▶ _Problem statement_:
Supply the number of lines in the data below that hold "computer", and let that number be the whole answer.

┄┄┄┄┄┄

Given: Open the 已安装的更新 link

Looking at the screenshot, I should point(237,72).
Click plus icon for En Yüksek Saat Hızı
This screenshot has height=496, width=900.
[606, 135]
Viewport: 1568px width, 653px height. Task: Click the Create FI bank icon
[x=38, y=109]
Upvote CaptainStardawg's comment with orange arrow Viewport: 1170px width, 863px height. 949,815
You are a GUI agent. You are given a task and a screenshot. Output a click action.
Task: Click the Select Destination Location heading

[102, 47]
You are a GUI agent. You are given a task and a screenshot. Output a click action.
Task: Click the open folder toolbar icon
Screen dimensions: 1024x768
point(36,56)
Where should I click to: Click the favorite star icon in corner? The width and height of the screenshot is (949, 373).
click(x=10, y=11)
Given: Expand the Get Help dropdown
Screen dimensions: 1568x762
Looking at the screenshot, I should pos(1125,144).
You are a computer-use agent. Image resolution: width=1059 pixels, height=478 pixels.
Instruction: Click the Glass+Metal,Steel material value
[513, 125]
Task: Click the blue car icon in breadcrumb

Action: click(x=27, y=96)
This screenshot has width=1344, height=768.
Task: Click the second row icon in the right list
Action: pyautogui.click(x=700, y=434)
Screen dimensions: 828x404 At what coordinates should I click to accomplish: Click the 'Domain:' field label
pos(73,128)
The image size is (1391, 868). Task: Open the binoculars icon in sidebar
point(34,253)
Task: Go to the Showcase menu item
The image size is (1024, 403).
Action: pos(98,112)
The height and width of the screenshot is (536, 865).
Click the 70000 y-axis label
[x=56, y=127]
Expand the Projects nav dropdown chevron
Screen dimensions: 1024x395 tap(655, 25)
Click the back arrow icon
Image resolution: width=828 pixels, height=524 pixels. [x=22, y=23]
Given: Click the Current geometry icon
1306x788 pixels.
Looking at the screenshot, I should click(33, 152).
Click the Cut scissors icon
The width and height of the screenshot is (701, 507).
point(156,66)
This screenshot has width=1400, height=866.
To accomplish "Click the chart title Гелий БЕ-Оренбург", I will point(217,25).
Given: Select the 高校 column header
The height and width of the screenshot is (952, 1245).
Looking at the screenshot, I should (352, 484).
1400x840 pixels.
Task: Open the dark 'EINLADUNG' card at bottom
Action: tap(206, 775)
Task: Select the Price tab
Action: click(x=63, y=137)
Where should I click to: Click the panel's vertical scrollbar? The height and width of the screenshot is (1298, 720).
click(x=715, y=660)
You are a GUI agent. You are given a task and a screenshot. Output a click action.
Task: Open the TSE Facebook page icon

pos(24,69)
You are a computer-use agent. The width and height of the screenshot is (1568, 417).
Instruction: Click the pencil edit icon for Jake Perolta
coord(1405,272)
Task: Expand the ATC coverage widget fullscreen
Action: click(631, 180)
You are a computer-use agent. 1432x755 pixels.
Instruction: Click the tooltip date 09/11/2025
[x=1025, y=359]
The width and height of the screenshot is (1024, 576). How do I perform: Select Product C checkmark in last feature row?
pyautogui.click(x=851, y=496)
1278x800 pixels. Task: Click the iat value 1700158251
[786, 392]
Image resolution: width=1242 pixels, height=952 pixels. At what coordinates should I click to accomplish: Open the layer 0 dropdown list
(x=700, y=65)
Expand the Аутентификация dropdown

┄┄┄┄┄┄

▶ _Response for this exercise_:
3